* **Your goal**: What is needed is an exact transcription of the line containing "This screenshot has" and every line after it through the end of the entries below, with no pictures.
[Opening Data section section]
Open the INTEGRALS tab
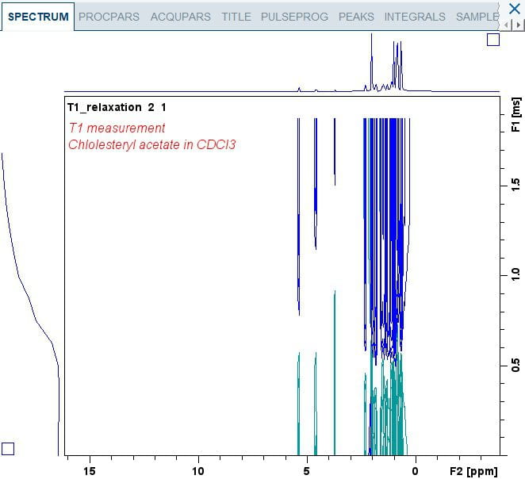 pos(415,16)
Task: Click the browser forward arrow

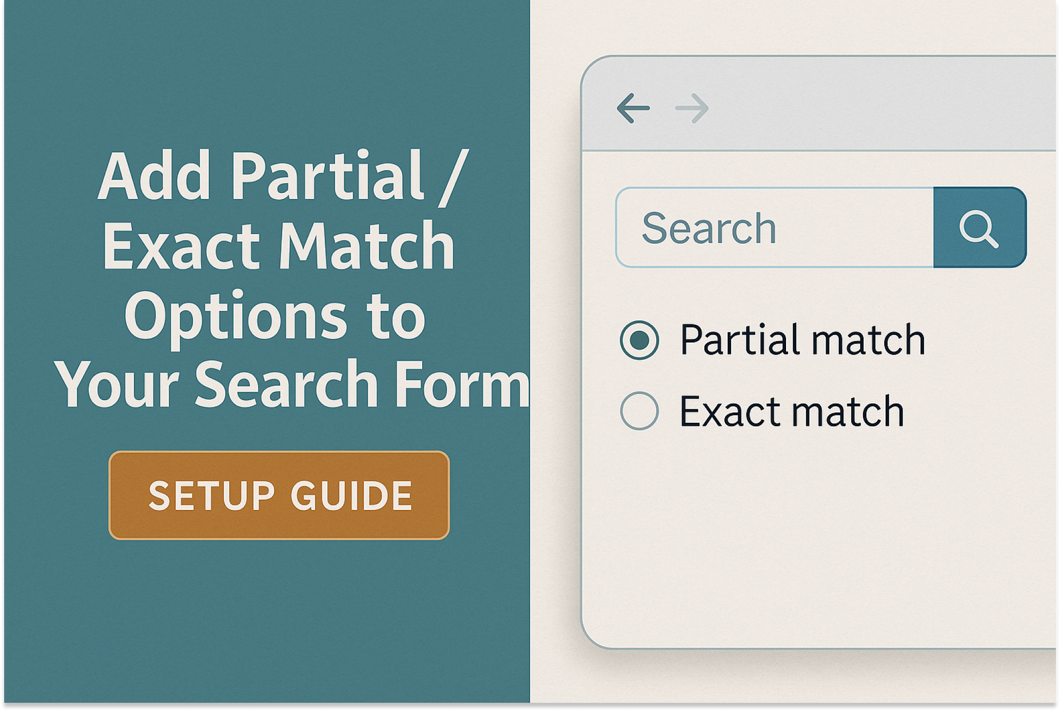Action: point(692,108)
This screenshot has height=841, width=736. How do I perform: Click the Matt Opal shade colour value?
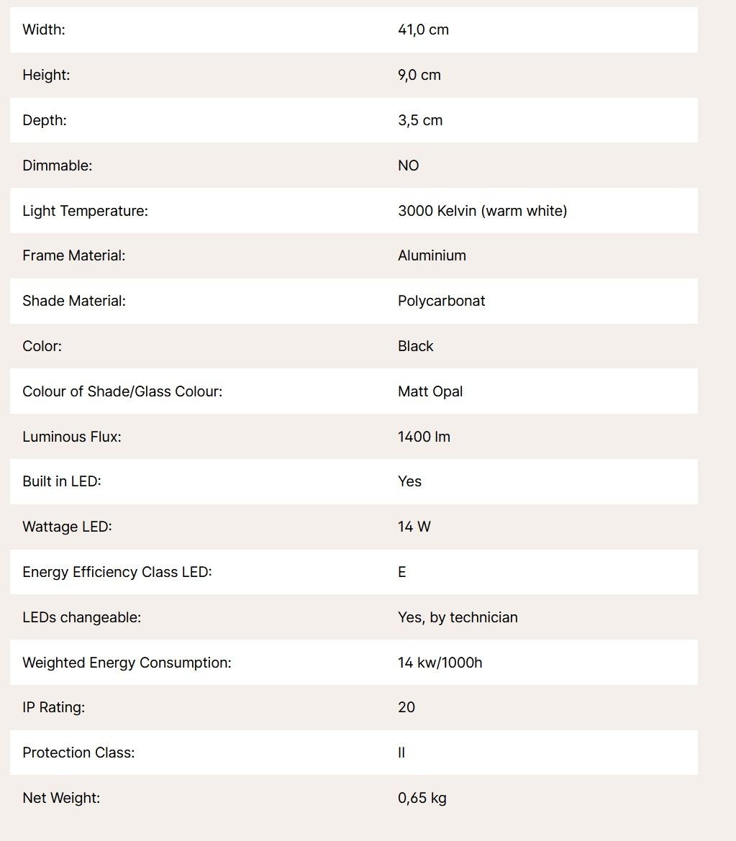pyautogui.click(x=430, y=391)
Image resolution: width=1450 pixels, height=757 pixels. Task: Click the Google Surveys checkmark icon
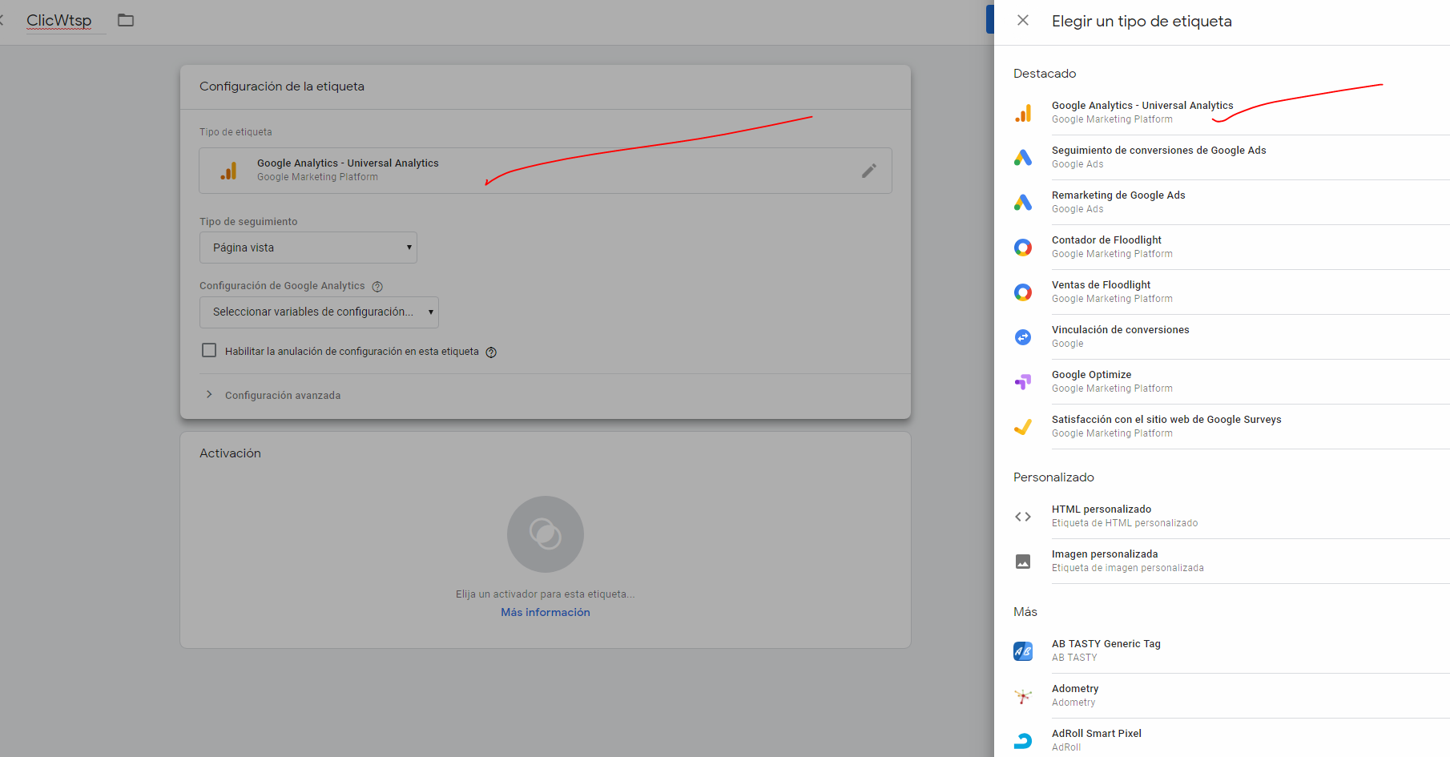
[Closing Data section section]
* **Written solution**:
This screenshot has height=841, width=736. How do I perform: Click the Matt Opal shade colour value?
pyautogui.click(x=430, y=391)
Image resolution: width=1450 pixels, height=757 pixels. Task: Click the Google Surveys checkmark icon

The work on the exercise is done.